Поручик Глинский оказался двухметровым хлыщом с недовольным лицом аристократа и тонкими щёгольскими усиками над верхней губой. Он, поминутно позёвывая, расспросил с пятого на десятое Семёна и подпоручика Хованского, что прибыл на место происшествия, после чего, даже не осведомившись о состоянии здоровья раненых, ушёл досыпать, свалив написание подробного рапорта на подчинённого, хотя тому ещё доставало отправлять караульную службу до утра.
А вот околоточный надзиратель, как назвал его Семён, с продольной широкой серебряной лычкой на погонах и просто-таки выдающимися седыми бакенбардами удивил. Он потащил меня и ефрейтора к вагону, где уже было целое отделение полицейских нижних чинов, светили три керосиновые линейные лампы и пространство вокруг места преступления было вытоптано в ноль.
Околоточный дотошно заставил повторить рассказ Семёна о произошедшем, затем опросил меня, всё время досадуя, что супостаты даже не коснулись замков и печатей с пломбами фабрики.
– Мелок взломщик пошёл, али и вовсе дезертиры поживиться пытались.
К мелким шероховатостям и нестыковкам тем не менее он не стал придираться, так как имущество казённое всё же оказалось в полной сохранности. Станционный плотник с помощью молотка, досок и такой-то матери уже залатал дыры в товарном вагоне.

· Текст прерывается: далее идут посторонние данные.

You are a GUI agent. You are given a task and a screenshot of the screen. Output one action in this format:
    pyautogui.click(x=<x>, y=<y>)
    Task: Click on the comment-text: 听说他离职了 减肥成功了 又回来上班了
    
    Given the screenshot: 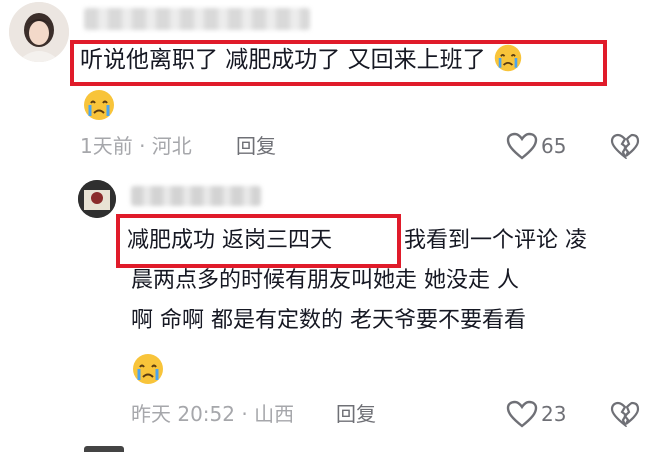 What is the action you would take?
    pyautogui.click(x=302, y=60)
    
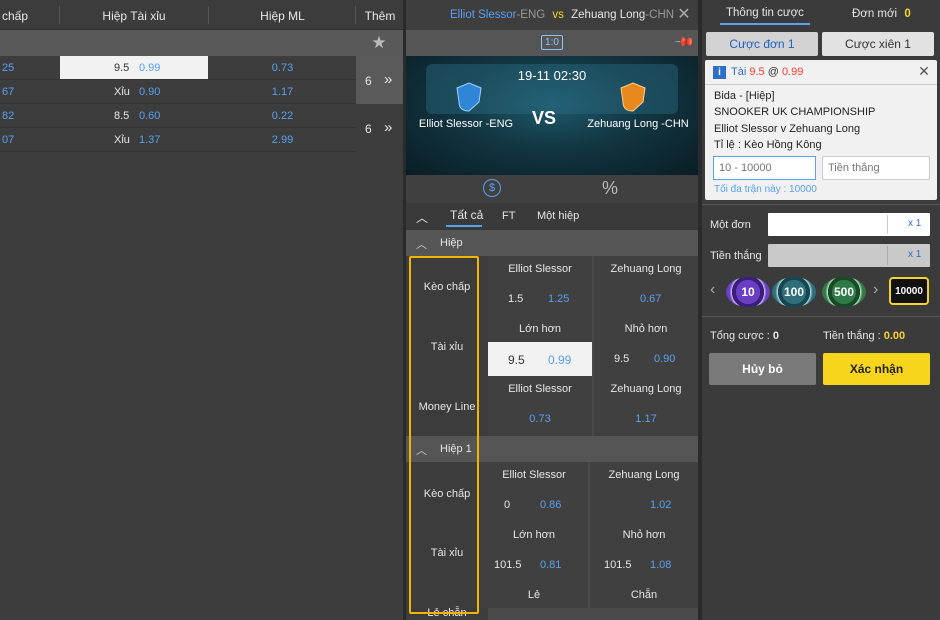  I want to click on section-title: Hiệp, so click(452, 243).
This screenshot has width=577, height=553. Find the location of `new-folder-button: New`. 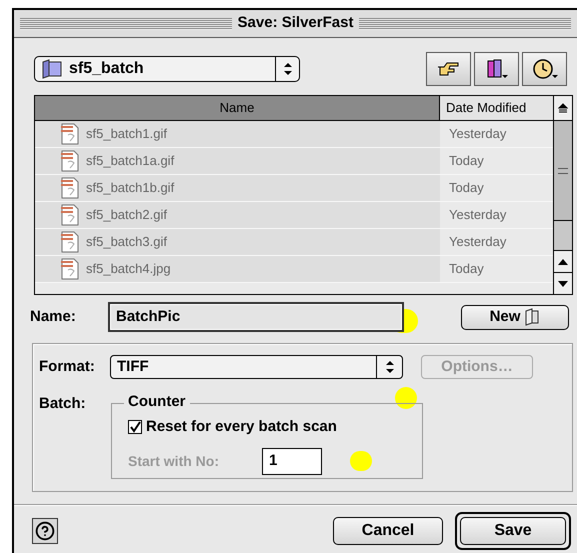

new-folder-button: New is located at coordinates (515, 317).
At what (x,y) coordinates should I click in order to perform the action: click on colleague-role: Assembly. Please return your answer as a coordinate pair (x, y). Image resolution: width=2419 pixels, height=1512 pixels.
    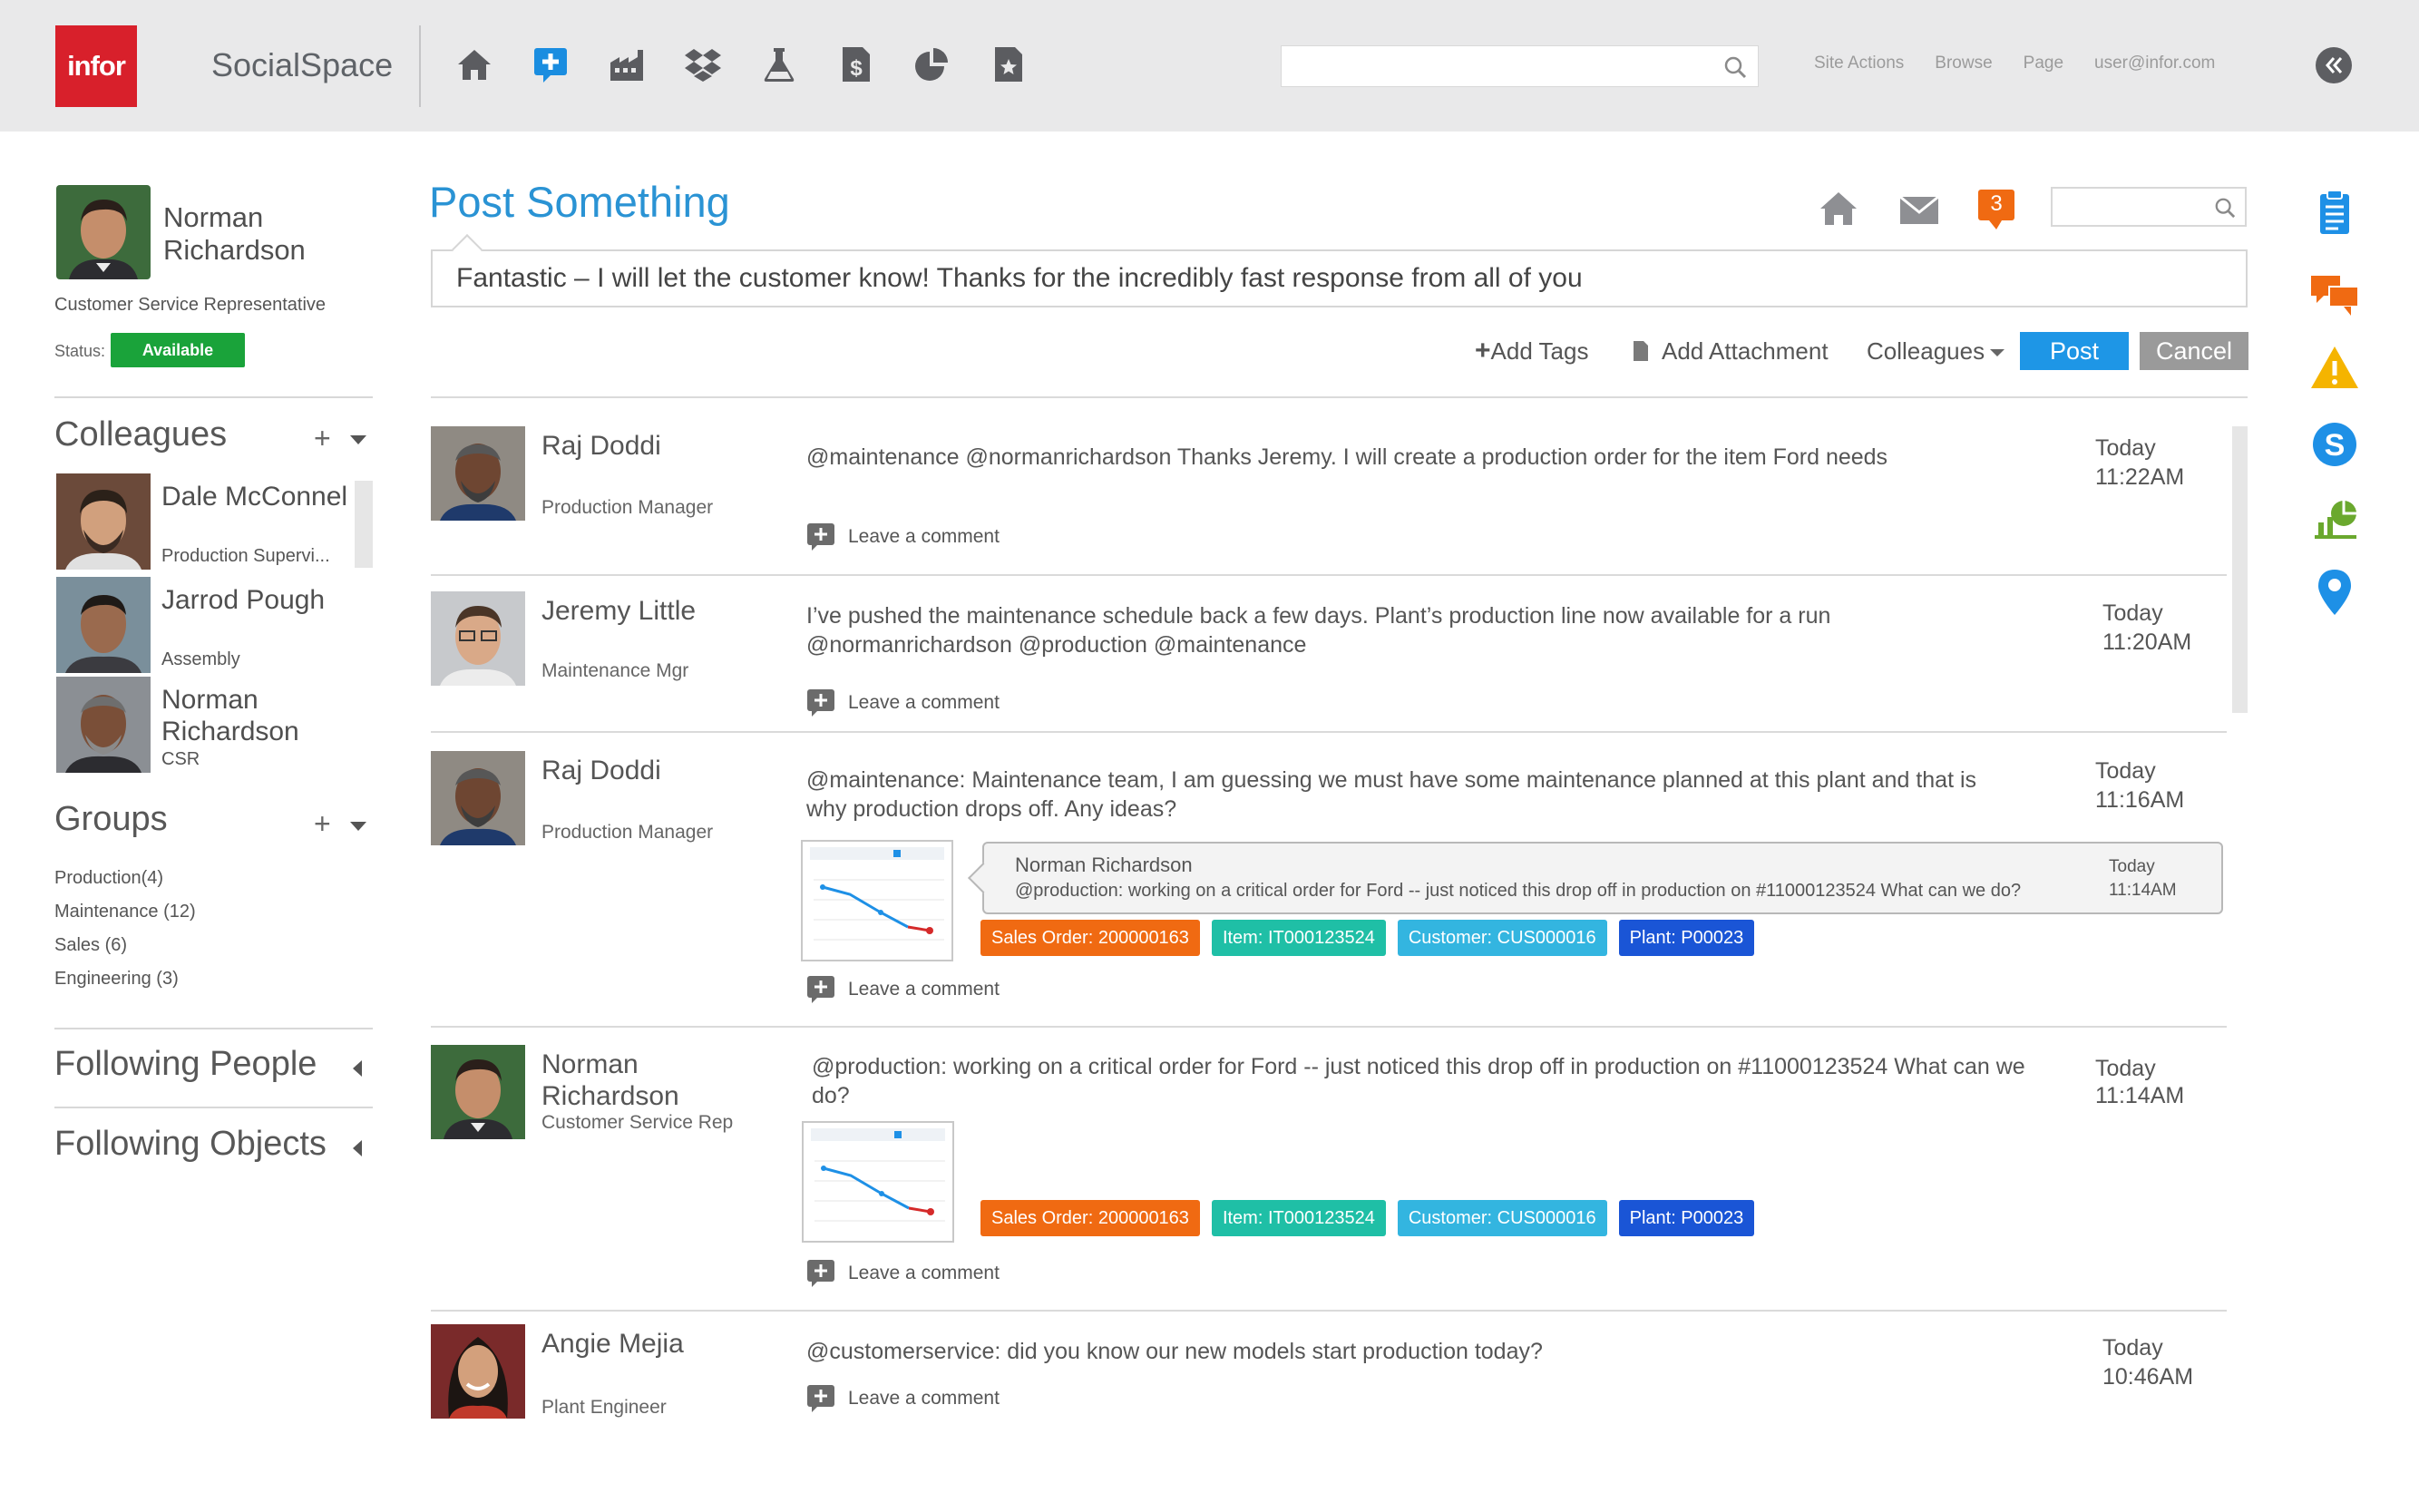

А в скучном выражении лица надзирателя явственно читалось, что вся эта катавасия с попыткой ограбления воинского эшелона ему ну никак не в масть. Более чем уверен, местное начальство прочтёт лишь отписку, в которой не будут упомянуты никакие нижние чины, а только лишь доблестные и храбрые сотрудники златоустовской полиции, грудью вставшие на защиту государственного добра. Кое-что в мире остаётся неизменным в любую эпоху...
Мы же с Семёном были отпущены на все четыре стороны с напутствием от владельца генеральских бакенбард:
– Не балуй, значица!
До своего вагона мы с Семёном дошли в полном молчании. Поднявшись в тамбур, я протянул санитару руку:
– Спасибо, Сёма. Век не забуду.
– Так я чё, я ничё, для обчества оно лучше будет. Да и Фёдор с Глебом от трибунала отвертятся.
– То-то и оно. Не рассчитал я, надо было поумнее.
– Не переживай, Гаврила. Случилось как случилось. На всё воля Господня. Значится, сегодня правда на твоей стороне была, - вот такая нехитрая философия.